● Text provided
The Fifth Sunday of Easter

posted in: Easter, Homilies | 0

Today’s readings

One of the most exciting lines in today’s Liturgy of the Word comes in the second reading: “The One who sat on the throne said, ‘Behold, I make all things new.’”  The book of Revelation is all about the persecution of the early Christians, and it looks forward to the day when God would put all that persecution to an end.  People were dying for the faith, being forced to give it up or be cast out of the synagogues.  That left them open to the persecution of the Romans who demanded that they take up the worship of their pagan gods or face death.  They were a people looking for newness, healing, and re-creation.  Fittingly then, John reports what is heard in his vision: “Behold, I make all things new.”

● Data listing
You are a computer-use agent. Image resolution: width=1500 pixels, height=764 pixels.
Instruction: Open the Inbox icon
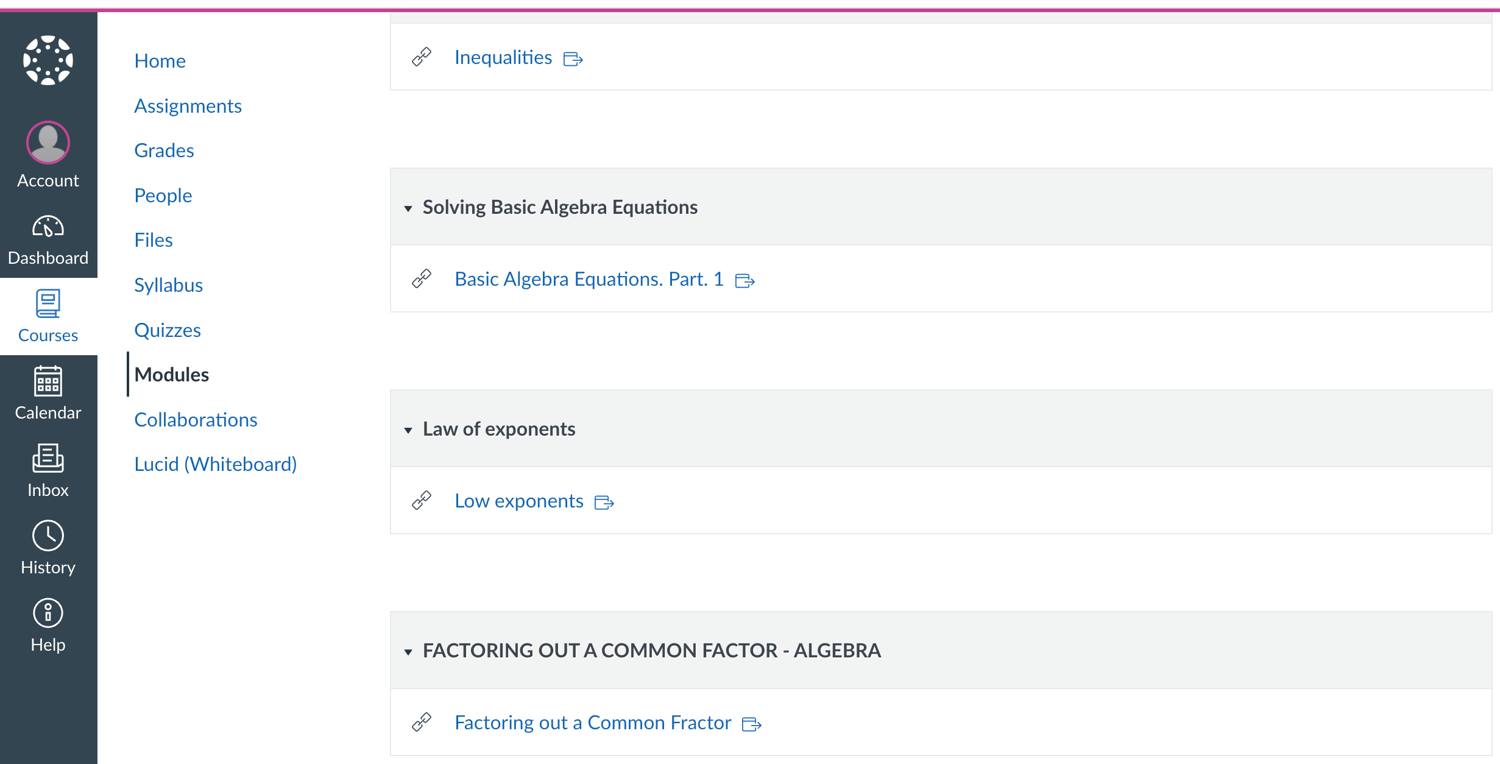click(48, 458)
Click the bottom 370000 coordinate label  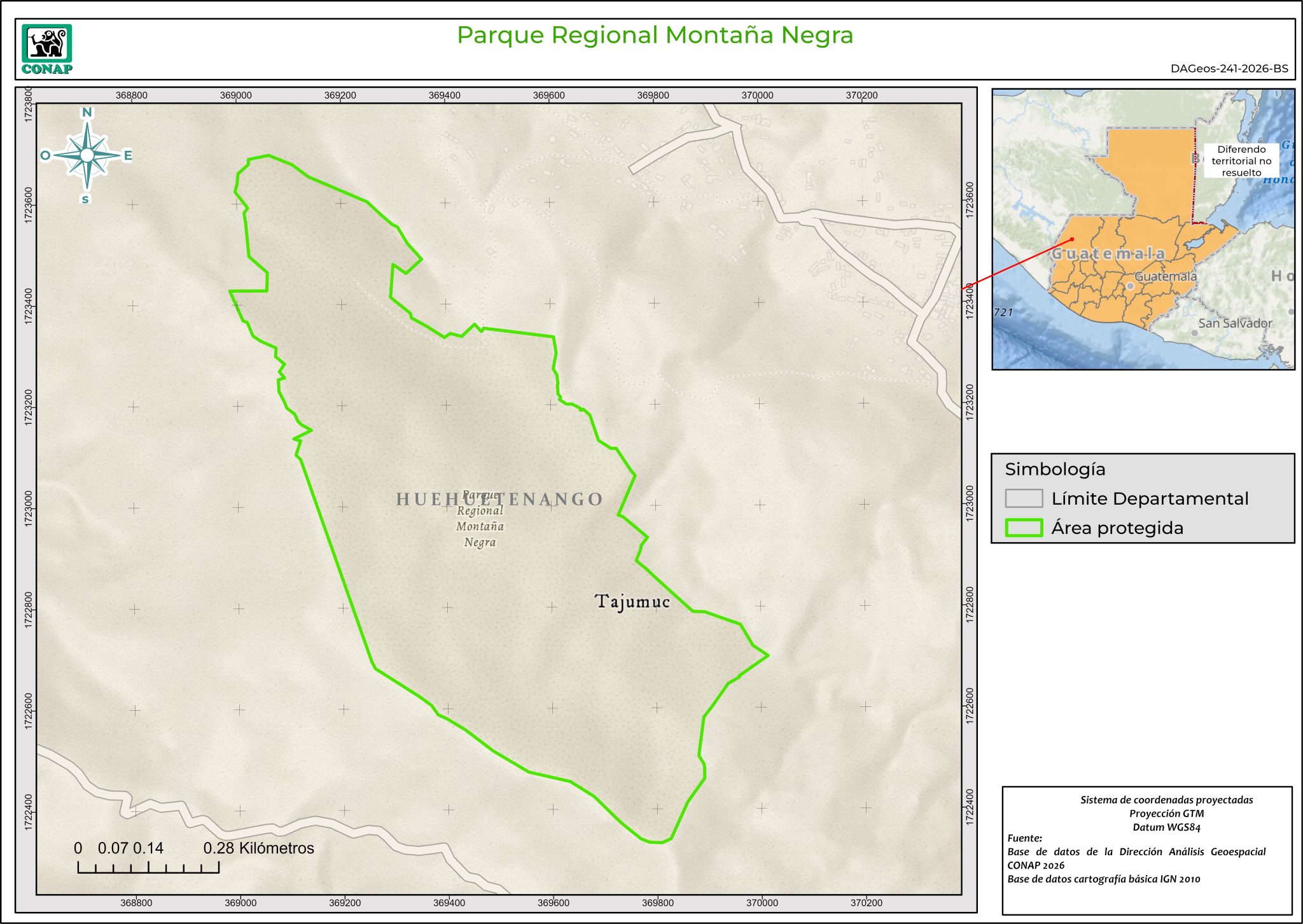pyautogui.click(x=762, y=902)
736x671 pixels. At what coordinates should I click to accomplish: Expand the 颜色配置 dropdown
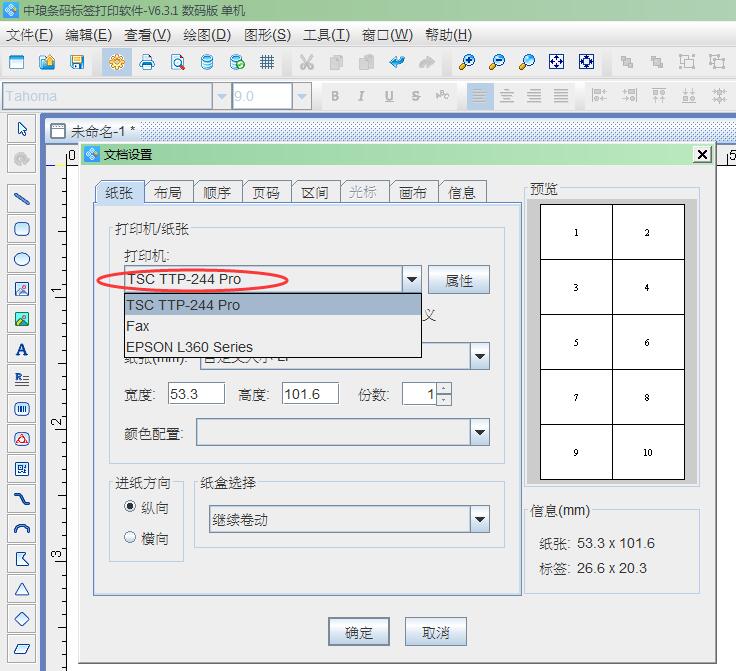[x=480, y=432]
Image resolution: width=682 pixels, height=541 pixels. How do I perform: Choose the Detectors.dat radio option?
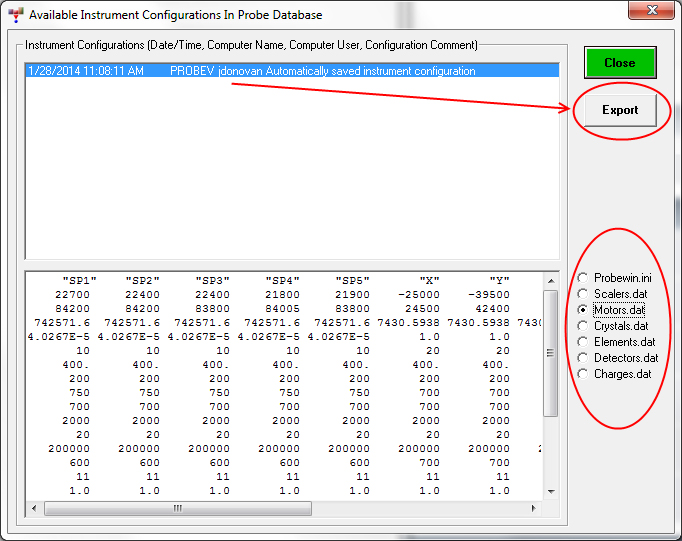[x=584, y=358]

● Directive
Could you return the Fifth Sunday of Easter homily in full, word for word? These rows come from a separate source.

● Solved problem
The Fifth Sunday of Easter

posted in: Easter, Homilies | 0

Today’s readings

One of the most exciting lines in today’s Liturgy of the Word comes in the second reading: “The One who sat on the throne said, ‘Behold, I make all things new.’”  The book of Revelation is all about the persecution of the early Christians, and it looks forward to the day when God would put all that persecution to an end.  People were dying for the faith, being forced to give it up or be cast out of the synagogues.  That left them open to the persecution of the Romans who demanded that they take up the worship of their pagan gods or face death.  They were a people looking for newness, healing, and re-creation.  Fittingly then, John reports what is heard in his vision: “Behold, I make all things new.”